--- Start SUPPLIED TEXT ---
Custom Plastic Enclosures —
From Drawing to
Flame-Retardant Production
From your enclosure drawing to UL94V-0 production parts, matched to your real volume. We run the mold shop and the injection floor under one roof, so the engineer who quotes your part is the one who builds it. CNC and vacuum casting for prototypes; plastic enclosure injection molding with pull-proof brass inserts for production.
- ✓20+ years technician-led; founder degreed in mold design and manufacturing
- ✓40 injection machines, 90–400T, robot-loaded for 24-hour runs
- ✓In-house FANUC CNC and SODICK mirror EDM
- ✓CMM dimensional reports, ISO 9001
- ✓Knurled brass inserts molded into screw bosses
What Is Custom Plastic Enclosure Manufacturing?
Custom plastic enclosure manufacturing turns your housing design into molded production parts, using tooling built to your geometry instead of an off-the-shelf box. The shape is rarely the hard part. The details decide whether the enclosure survives assembly, sealing, and years of field use.
We've built these housings for POS terminals, power outlets, and industrial boxes, so the failure modes below aren't theory to us.
The Real Challenges Engineers Face
Brass inserts spin or pull out; bosses crack
Inserts seated without knurling or correct hole geometry
Sink marks and warp break the seal line
Uneven wall thickness, no draft control before steel is cut
You outgrow your prototype shop at production volume
The shop can't move to hardened tooling, forcing a re-source
How We Solve Them
Pull-proof bosses
CNC-machined brass inserts, knurled and molded in, so they don't spin or lift.
Stable walls
DFM and Moldflow flag thickness and draft before any steel is cut.
One factory across volumes
CNC and vacuum casting early, injection tooling for volume.
The range of parts this applies to is wider than most buyers expect.
Enclosures We Manufacture
We tool and mold custom plastic enclosures across consumer, industrial, and packaging applications. Each category below reflects parts we've actually built.
Power strips & socket enclosures
Surge boards, wall outlets, extension units
POS terminal housings
Payment devices with tight tolerances and EMI-aware layouts
Electronic device housings
Handheld, PCB, and instrument enclosures
Home appliance housings
Small-appliance and white-goods covers
Industrial & electrical boxes
Control enclosures and large machine covers
Daily-use product housings
High-volume consumer parts
Most of these are custom electronic enclosure builds where the screw bosses carry threaded brass inserts. That single detail separates a reliable housing from a warranty return — and it's where we put our deepest engineering.
Brass Insert Molding for Pull-Proof Bosses
Most electronic enclosures fail at the corner bosses, where screws thread into brass inserts. If the insert spins or pulls out, the housing is scrap. Brass insert injection molding solves this only when the insert and the mold are built to work together.
--- End SUPPLIED TEXT ---
=== INSTRUCTIONS FOR THE TASK ===
Please transcribe the enclosure page word for word, everything from "One factory across" down to "we've actually built.". The material has no connection to the enclosure page.
--- Start SUPPLIED DATA ---
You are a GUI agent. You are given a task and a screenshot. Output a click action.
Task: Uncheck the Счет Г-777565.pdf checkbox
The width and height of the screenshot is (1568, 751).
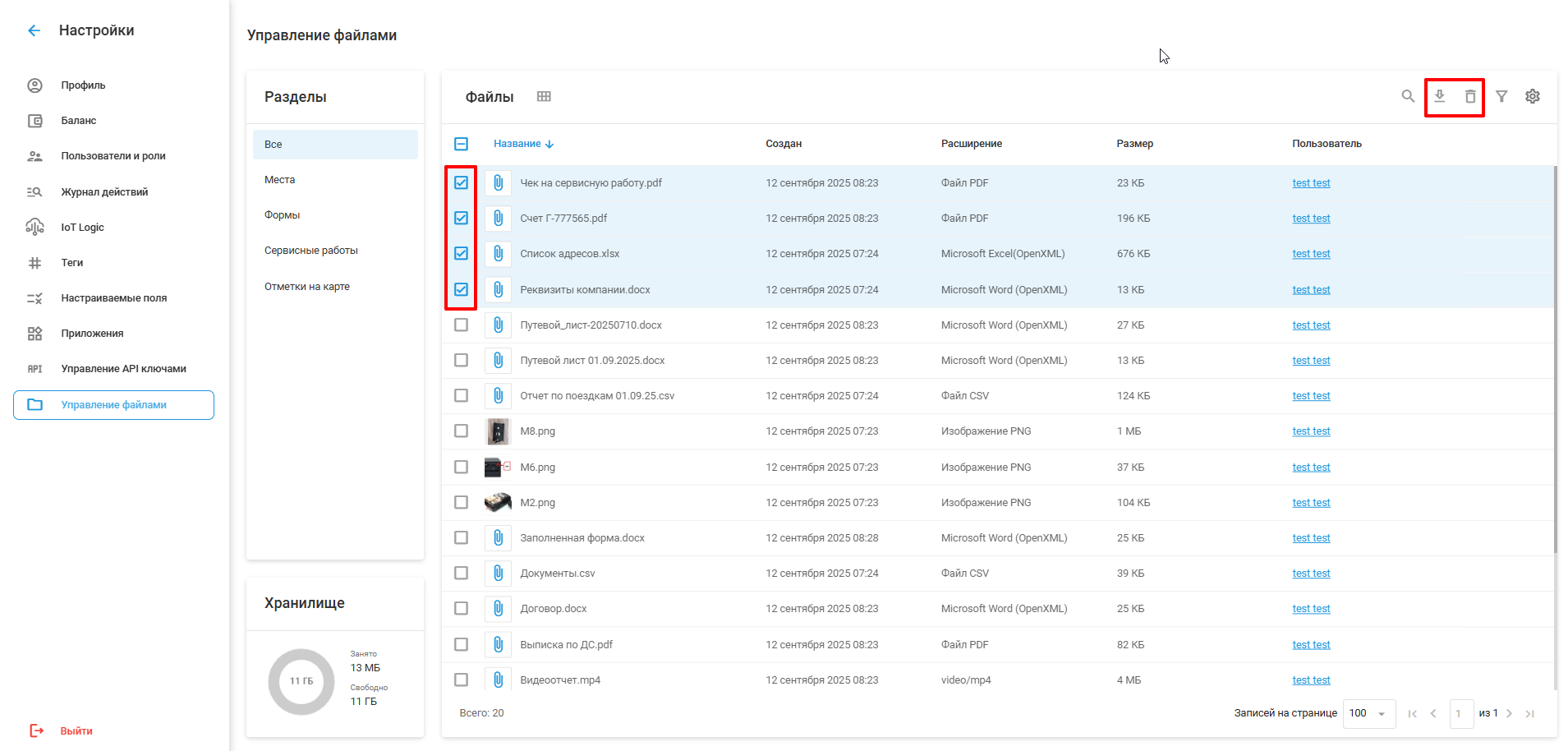[462, 219]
--- End SUPPLIED DATA ---
=== EXERCISE ANSWER ===
One factory across volumes
CNC and vacuum casting early, injection tooling for volume.
The range of parts this applies to is wider than most buyers expect.
Enclosures We Manufacture
We tool and mold custom plastic enclosures across consumer, industrial, and packaging applications. Each category below reflects parts we've actually built.